Live, Adele plays with three other people, but recording the record was very much a personal affair. “On the record I played a lot of instruments, like the guitar - electric, acoustic, and the piano - acoustic piano, digital piano, electric piano. I played the saxophone, I played the drums, I played a lot of stuff, but mostly because I wanted to prove to myself that I can do that.”
The result is a deep and intriguing record that has moments of stark emotional honesty, intricate melodic lines and instrumentation that interweaves with delicate poignancy.
Two Geography gets a release on Italian label 42 Records on 14 September. I ask Adele about the label and it’s position in the Italian music scene, is it an indie, a major, a record steeped in history and heritage? “It started as a DIY thing but right now in Italy there’s no more actual DIY, independent labels and bands” she explains with a deep breath. “They’re all in the middle between major and… it’s weird.
“The thing that I like about it is that they have different artists, it’s not just one sound or one particular thing. The thing that relates all of the bands is an attitude. I feel like a lot of the bands that are on this label are pretty sincere and spontaneous. One is called I Cani which means the dogs and then there’s Cosmo, which is… we have a word in Milan which is Zarro, and it’s when a guy goes to the disco and we always say, you’re so Zarro. But I like him.”
This autumn Any Other will be touring in Europe with a run of dates in the UK before hopefully returning to play shows on home turf. I ask her what it’s like touring in Italy, my one geography brain struggling to think of many places.

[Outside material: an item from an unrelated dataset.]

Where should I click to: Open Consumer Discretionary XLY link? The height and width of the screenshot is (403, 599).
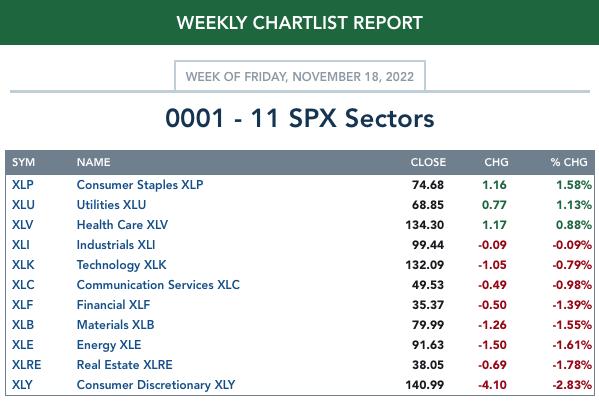click(156, 385)
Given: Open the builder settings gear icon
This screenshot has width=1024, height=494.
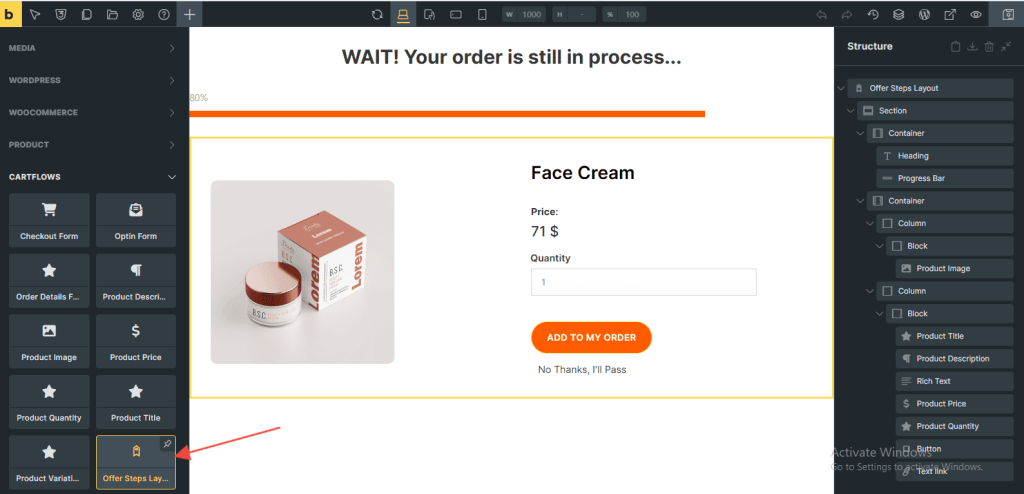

“I think for a lot of Italian bands, going and playing abroad is not a thing. Either because they’re not interested, because they don’t have an audience there or something like that, or I don’t know - it’s something that’s not taken into consideration. With this we’re back to the language thing.
“There’s not a lot of big cities to play in and once you’ve played Milan, Rome, Turin etc. I mean, that’s the core. But also I feel like there’s a distinction between the North and South of Italy, so sometimes you spend three months touring in the North and then a couple of months in the South because they’re pretty different to each other. I’m from the North and my mum’s from Naples, so it’s like two different worlds.”
And now mum is in Verona, what’s it like there? Is it all Romeo and Juliet? “Yeah, kind of. There’s the house, the balcony.” She laughs as I question their authenticity. “I mean, I don’t even know… I don’t know. There’s also the grave of Juliet. I swear. My mother, she got married with my dad at Juliet’s grave. This is clearly a sign… To me it’s the most absurd thing. Why do people get married in a grave. Whatever, I don’t get it. Verona is weird as fuck.”
And with that, off she rushed to take stage, playing with a singer who wore a fake fish on his head. But having spent a short amount of time with Adele, it’s clear she has a lot more to say and a lot further to go, past those Italian borders.